Este es uno de los trabajos menos glamorosos de la industria. El editor no sale a grabar con equipos elegantes, ni está delante ni detrás de cámaras con los actores, productores, directores y

equipo de rodaje. El editor trabaja solo en un cuarto oscuro por meses y a veces hasta años para finalizar un producto. El editor es equivalente en la industria al ‘nerdo’ del colegio, importante e inteligente, pero introvertido y escondido. Sin embargo, los profesionales del cine saben la importancia de un editor y es uno de los trabajos mejor remunerados dentro de las producciones.

¿Es fácil ser mujer editora en Los Ángeles? ¿Qué mujeres se han destacado de la mano de grandes directores y en qué películas?

La edición es uno de los contados campos de la industria cinematográfica donde es reconocido y valorado el papel de la mujer. Aproximadamente el 40% de las grandes compañías de edición está conformado por mujeres. Esto se atribuye a que hacia 1950 el trabajo de editar era comparado con la labor de coser, un trabajo técnico, preciso y sutil que sí podía ser realizado por mujeres. Históricamente, muchos de los directores más destacados de la industria cinematográfica han formado relaciones estrechas con sus editoras y no confían en nadie más para editar sus películas. De las mujeres editoras más destacadas están Thelma Schoonmaker que siempre trabaja con Martin Scorsese; Alisa Lepselter que trabaja con Woody Allen y Sally Menke que era la editora de cabecera de Quentin Tarantino antes de morir. Otra editora que vale la pena mencionar es Dede Allen, conocida como “La doctora del film” que trabajó con grandes estudios y editó filmes como “Bonnie and Clyde” y “Dog Day Afternoon”. No obstante hay pocas mujeres en este rol. Por ejemplo, En NCIS:LA de un equipo de edición de 10 personas, solo una es mujer.

¿Cuál es la nueva tendencia de inclusión de talento en las producciones de Hollywood?

Gracias a todos los movimientos de inclusión que han venido sucediendo en el último año, Hollywood está buscando diversificar a las personas que emplea; sí me he encontrado iniciativas donde se buscan sólo personas de color, o se busca incentivar a la mujer, o a los latinos y creo que todo esto nace de la resistencia de la industria cinematográfica al presidente Trump.

¿Cómo vislumbra sus oportunidades profesionales en el campo de la edición en Los Ángeles?

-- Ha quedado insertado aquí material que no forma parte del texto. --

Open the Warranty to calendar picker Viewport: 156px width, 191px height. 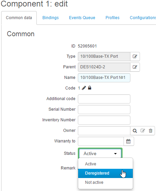pos(129,141)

Hay mucho trabajo y muchas oportunidades, creo que además cuando empiezas a destacarte por tus productos, la gente comienza a confiar en lo que haces y el trabajo llega. En este momento estoy editando dos cortometrajes y tengo otros cuatro en los que ya me contrataron para empezar a editar en Abril. Tengo un prospecto de un largometraje en Agosto y así, las oportunidades van saliendo. Lo bueno de estar en una ciudad que se dedica al cine como Los Ángeles, es que en todas las esquinas hay proyectos en los que puedes trabajar.